Hartnett is the show’s biggest surprise. Timothy Dalton and Eva Green dominate the show, with performances worthy of multiple awards, but Hartnett has shown that he can act with the best of them. With “Above the Vaulted Sky,” writer John Logan gives him the material to steal every scene he’s in. Ethan sets the tone for the episode early on, furiously preparing for a fight against Evelyn Poole’s Nightcomers and describing a massacre from the Indian Wars he participated in. The other characters get some good lines in, but the scene is Hartnett’s, who walks a fine line between guilt and anger the entire time. He gets some great work later in the episode, but his opening scene is the perfect blend of Logan’s script work and Hartnett’s skills.
Meanwhile, the Frankenstein plot heads in a direction that’s sure to cause trouble, but like Ethan, the first scene defines the storyline for the episode. Treadaway and Rory Kinnear as the Creature calling himself John Clare are well-balance off each other, but for the first time in the show, they finally get to go at each others throats. This episode introduces them with a new intensity, starting with Clare slamming his fists on a table and shouting “Enough!” The argument feels like a long-awaited payoff, and it’s their best work yet. The mutual hatred and co-dependency gives their fight many twists and turns that constantly feel rewarding.
And the third part of the Frankenstein love triangle, Lily Frankenstein AKA Brona Croft the Corpse Bride, takes her first steps out into the world. Billie Piper struggled as Brona last season, mainly with the Irish accent, but as Lily, she’s really come into her own. It’s not just her earnest enthusiasm, but the little touches of uncertainty she puts into the role. When she and Victor go to join Vanessa for tea, she nervously flicks her eyes toward Victor to see if she’s behaving correctly, and her hands tremble ever so slightly. The whole tea scene is great, mainly because of Piper. The only problem with it is that Vanessa fails to recognize Lily as Brona, who she had previously met. It’s jarring only because the show goes out of its way to show Miss Ives as an incredibly perceptive person, so this feels like an intentional but confusing move by Logan.
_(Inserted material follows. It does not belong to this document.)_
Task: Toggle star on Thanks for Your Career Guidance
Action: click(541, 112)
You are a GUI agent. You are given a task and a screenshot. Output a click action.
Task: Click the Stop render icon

Along with those threads, clever and intriguing touches fill the episode. Clare and Vanessa meet again and prove that Eva Green truly does bring out the best of other actors. Seeing her and Kinnear recite poetry and discuss philosophy is a treat for the mind and the ears. Sembene (Danny Sapani) reveals a familiarity with totems, hinting at the “other” side of himself he told Ethan about last episode. Meanwhile, Ethan finally meets Inspector Rusk, who confronts him about the Mariner’s Inn massacre. Both men remain evasive, but it’s a delight to see Hartnett and Douglas Hodge match wits. Logan’s script plays their scenes in a great way, each testing the other. Dorian Gray continues to remain unconnected to the ongoings. As of the halfway point of the season, he hasn’t encountered another cast member once. His storyline with Angelique is offering a look at the struggles of transgender women in Victorian society, still relevant to today, but while the rest of the plot lines are moving forward in an interconnected and exciting way, it feels like a dead weight. At least in terms of visuals, the episode gives us a Caspar von Friedrich-esc shot of Reeve Carney amid his hall of portraits.
In fact, the episode is almost entirely devoid of horror, focusing on games of cunning and set up. A surviving victim stalks Ethan, a Nightcomer stalks the Murray manor. The only horror comes from Evelyn Poole’s voodoo torture of Sir Malcolm’s wife Gladys, and the hallucinations she suffers from it. The scene of her dead children rising from their graves almost veered into camp, but since it came after much buildup — and led to a terrifying end — it ended up being very effective.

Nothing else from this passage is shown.